Friday, April 21, 2017

when a leader has nothing to say

 I have gone five weeks without posting a blog, something that has not happened in a long time.  I could blame it on being too busy, but that would seem to suggest that I was not busy when I was consistently writing this blog; I could blame it on being lazy, but that would seem to suggest that my character and demeanor has changed over time; I could blame it on too much travel, but I traveled as much (if not more) during the month of January and consistently produced a Friday Morning Blog during that stretch; or I could blame it on having nothing of importance to say...and that is what I would like to think about this morning.

There are times (I believe) where leaders have nothing to say...and perhaps during those times leaders should say nothing at all.  The need to constantly say something (even when nothing should be said) is a disease (dis-ease?) from which many (if not most) leaders suffer.  It is a curse of the job, and one that is often put on leaders by those who follow.  Those who teach or speak in public know the feeling...everyone is sitting there waiting for you to say something; and not just to say something, but something that will inspire and energize.  Leaders are expected to have all the right words to say, even when nothing needs to be (or should be) said.

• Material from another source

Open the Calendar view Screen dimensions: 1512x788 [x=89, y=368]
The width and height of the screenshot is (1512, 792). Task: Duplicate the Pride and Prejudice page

Don't get me wrong...there have been plenty of things I have been thinking about over the past month that have to do with leadership, many of which have been said to friends, colleagues, and others I happen to meet from time to time.  It just has not felt like the right time to put those thoughts into a weekly blog, so I have chosen not to do so for the past five weeks.  Does that make me less of a leader?  Does that mean that my ideas are drying up?  Does that mean that I have less time to devote to sharing those ideas?  I do not know...the only thing I do know is that it felt appropriate to be quiet for five weeks...and sometimes that is what those in leadership roles need to do.

Here's a time you have a meeting of a group of people (and you are supposed to be in charge) just stand in the front of the room and not say anything.  Let someone else begin the conversation (without you inviting them to do so).  Those first few minutes will seem like an eternity (both for you and for those in the audience).  My guess is that someone will finally ask a question and, instead of you telling them what you are thinking about, you will get to answer the questions they are thinking about.   Sometimes it is okay to just have nothing to say.